Task requirements:
Write out the lines of the listing below word for word, starting at the line containing "840x440 pixels. Task: Open" and ending at the line containing "Looking at the", with both of those lines included. Leave the pictures out of your answer.

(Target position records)

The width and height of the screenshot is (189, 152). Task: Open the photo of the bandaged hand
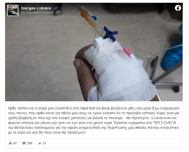point(94,52)
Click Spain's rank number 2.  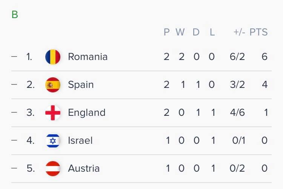[x=30, y=85]
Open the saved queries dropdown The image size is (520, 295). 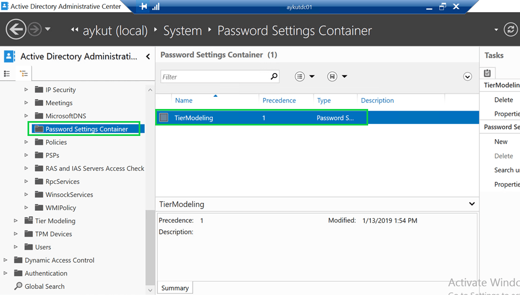point(337,77)
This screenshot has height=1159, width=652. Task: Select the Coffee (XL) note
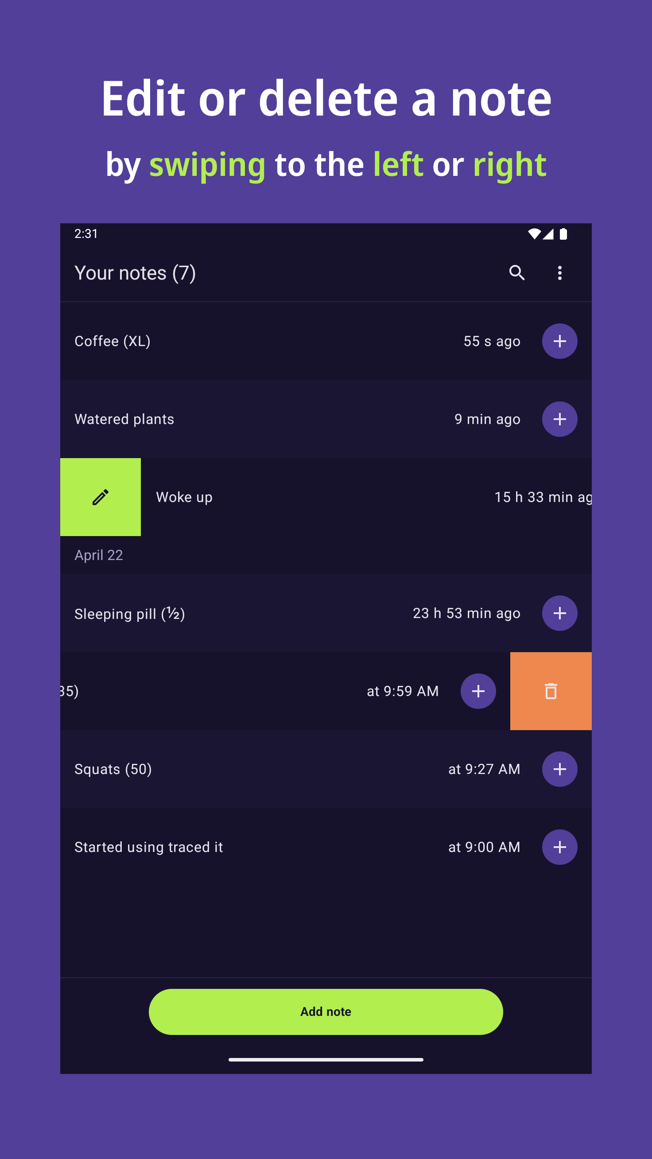coord(112,341)
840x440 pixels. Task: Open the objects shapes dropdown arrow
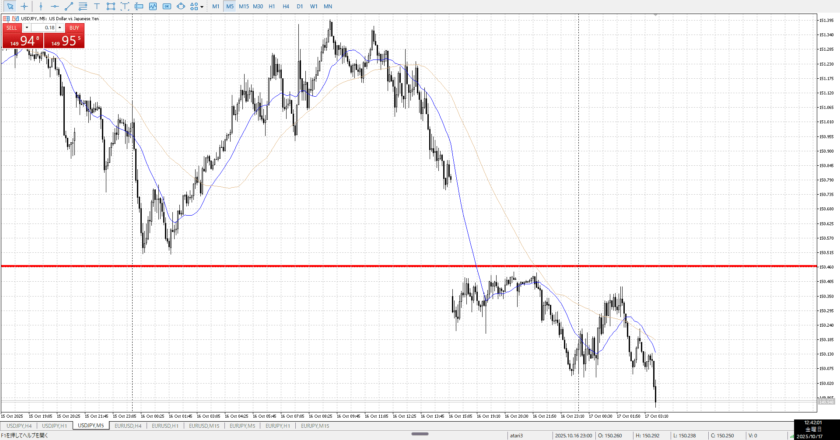202,7
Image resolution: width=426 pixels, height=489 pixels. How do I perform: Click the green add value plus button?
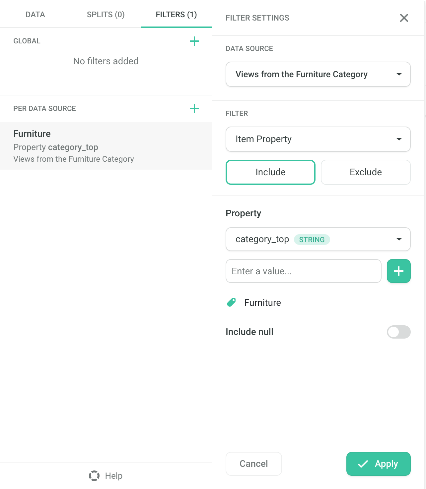[398, 271]
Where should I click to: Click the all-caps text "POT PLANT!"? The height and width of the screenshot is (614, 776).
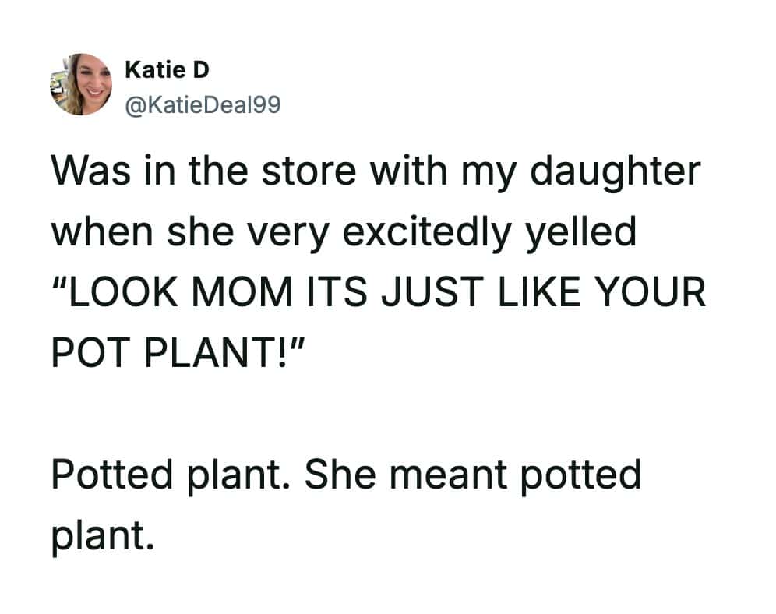click(x=176, y=355)
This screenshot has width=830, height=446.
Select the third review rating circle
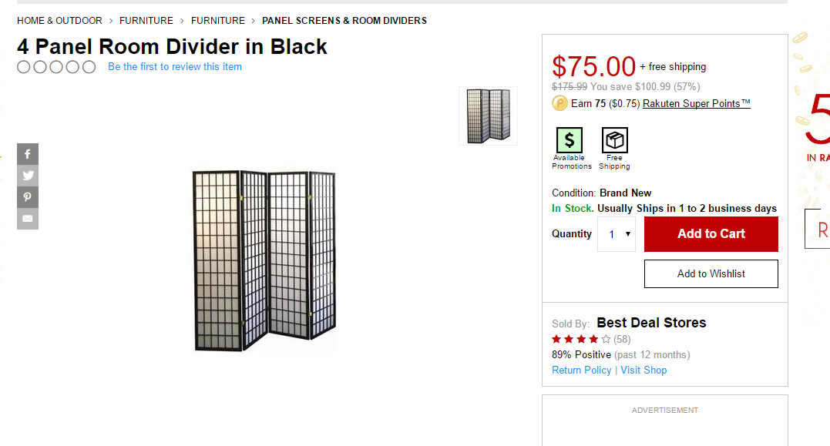coord(56,67)
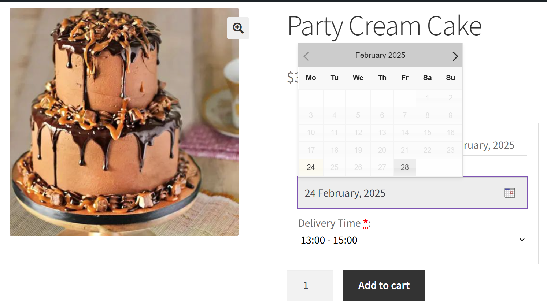This screenshot has width=547, height=308.
Task: Select February 24 in the calendar
Action: coord(311,167)
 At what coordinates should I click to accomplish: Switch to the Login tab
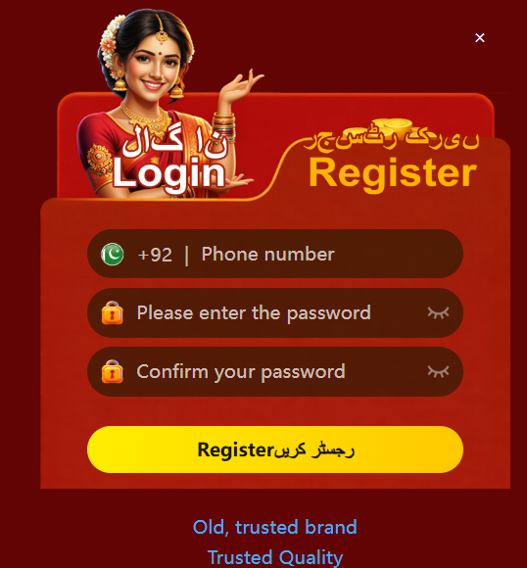click(168, 173)
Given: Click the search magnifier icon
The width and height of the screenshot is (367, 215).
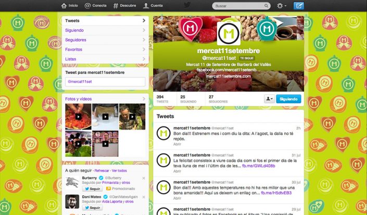Looking at the screenshot, I should pos(267,6).
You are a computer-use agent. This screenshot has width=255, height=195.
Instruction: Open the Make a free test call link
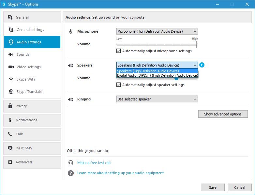coord(94,163)

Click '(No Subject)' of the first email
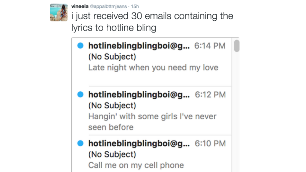point(112,57)
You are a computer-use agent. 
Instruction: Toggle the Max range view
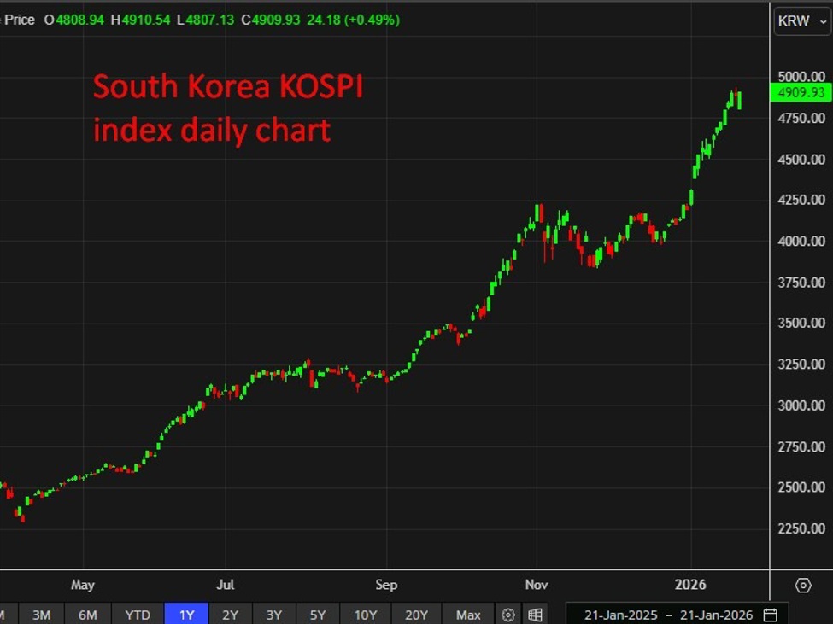[468, 614]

Answer below:
840x440 pixels. Task: Open the objects shapes dropdown arrow
202,7
Image resolution: width=426 pixels, height=489 pixels. How do I perform: Click the green add value plus button?
[398, 271]
Where should I click to: Click the all-caps text "POT PLANT!"? The height and width of the screenshot is (614, 776).
click(x=176, y=355)
This screenshot has width=830, height=446.
Select the third review rating circle
coord(56,67)
This screenshot has width=547, height=308.
Task: Select February 24 in the calendar
Action: coord(311,167)
 At what coordinates should I click to accomplish: Switch to the Login tab
click(168, 173)
Given: Click the search magnifier icon
The width and height of the screenshot is (367, 215).
Looking at the screenshot, I should pos(267,6).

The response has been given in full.